HLD for the Mediterranean is proud to support the Reef Saver project
“Art to the rescue of coral reefs”
With a 50% decrease in the world's living coral cover since the 1950s, coral reefs are in danger. The HLD Group, along with various partners, has decided to get involved to raise awareness about this major problem.
Reefs, essential ecosystems
Coral reefs are home to more than 25% of marine biodiversity even though they represent less than 0.1% of the world's ocean.
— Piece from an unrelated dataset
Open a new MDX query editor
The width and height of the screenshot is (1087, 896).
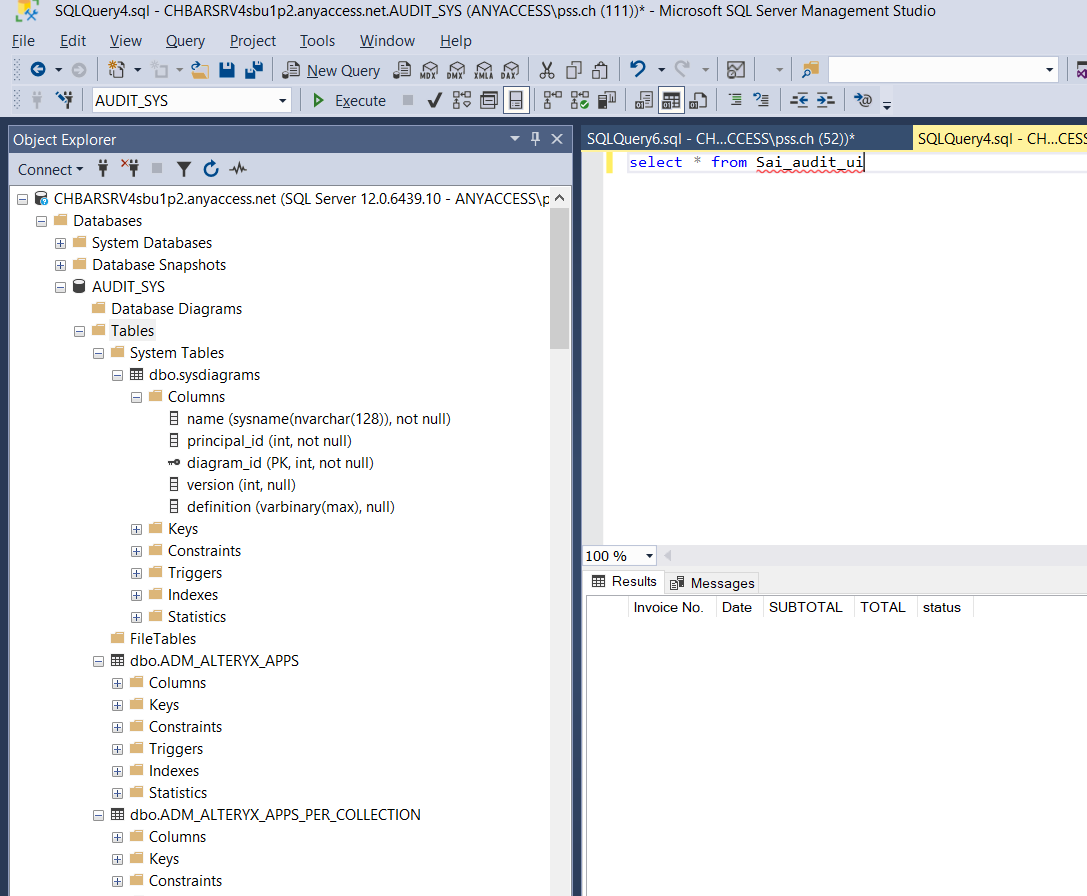coord(430,70)
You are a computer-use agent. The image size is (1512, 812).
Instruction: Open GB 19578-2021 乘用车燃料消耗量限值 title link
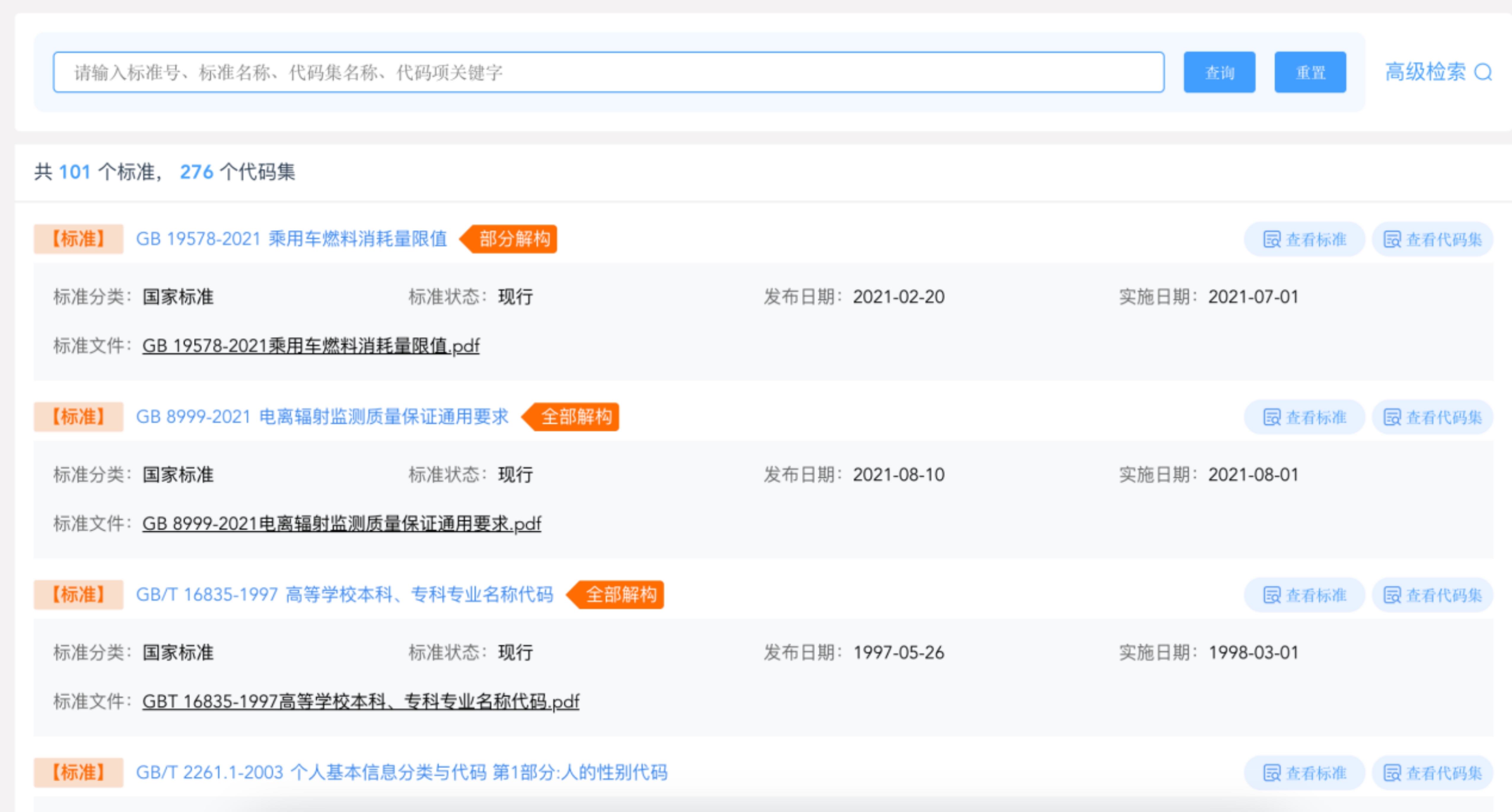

With global warming and plastic pollution from the fishing industry (70% by weight of floating macro-waste according to the NGO GhostGear) it is estimated that 90% of these reefs could disappear by 2050 (source: IPCC).
Art, a vector of impact
Faced with this ecological tragedy, many actors are mobilizing and the HLD Fund for the Mediterranean has chosen, among other things, to appeal to the public through the prism of art.
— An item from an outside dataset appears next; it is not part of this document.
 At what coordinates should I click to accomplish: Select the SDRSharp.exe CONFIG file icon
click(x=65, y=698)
By supporting Reef Saver, the Group is supporting a textile and digital art project to raise public awareness of the impact of global warming on biodiversity and to question our role in the disappearance of these essential ecosystems.
Making the invisible visible
Created by SK Lerner, a French-American artist, the work proposes an artistic representation of the coral reef made from used fishing nets.
This wall sculpture of 1.60 m in diameter, is associated with the projection of a digital animation loop (in 3D mapping) and accompanied by a dynamic display of the year and correlated temperature rise, to represent the progressive decoloration of the reef.
“Nothing is lost, nothing is created..”
Exhibited at the end of October at the Citée de Sciences as part of Biomim'expo, this work is part of a circularity approach: it will eventually be recycled and transformed into objects that will in turn be numbered and sold for the benefit of an association working for the preservation of coral reefs.